Secretary of Mao Zedong 
In 1938, he went to Yan'an to study in Northern Shaanxi Public School. After graduating in the same year, he served as secretary and history instructor of the CPC's Northern Shaanxi Public School and joined the Communist Party of China. The following year, he entered the Yan'an Marxist College to study. After graduating in 1939, he stayed at the Institute of Chinese Studies at the Marxism-Leninism College.

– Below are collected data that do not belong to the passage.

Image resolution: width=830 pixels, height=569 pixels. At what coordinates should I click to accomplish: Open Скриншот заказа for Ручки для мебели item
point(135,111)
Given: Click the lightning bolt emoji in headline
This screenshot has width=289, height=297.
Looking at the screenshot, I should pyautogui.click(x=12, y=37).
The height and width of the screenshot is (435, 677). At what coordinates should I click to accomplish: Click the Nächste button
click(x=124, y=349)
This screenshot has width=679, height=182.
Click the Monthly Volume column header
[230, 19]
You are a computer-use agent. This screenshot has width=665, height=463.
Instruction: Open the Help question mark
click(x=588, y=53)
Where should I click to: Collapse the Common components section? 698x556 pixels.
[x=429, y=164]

In 1941, Tian was selected into the Political Research Office of the Central Committee of the Communist Party of China, and then transferred to the Propaganda Department of the Central Committee of the Communist Party of China, responsible for compiling textbooks for primary schools. In 1946, Tian was favored by Mao Zedong and was hired as tutor of his son Mao Anying. In 1948, Tian became the secretary of Mao Zedong on the recommendation of Hu Qiaomu. In 1954 he was appointed Deputy Director of the General Office of the CPC Central Committee, responsible for the work of the Secretary's Office.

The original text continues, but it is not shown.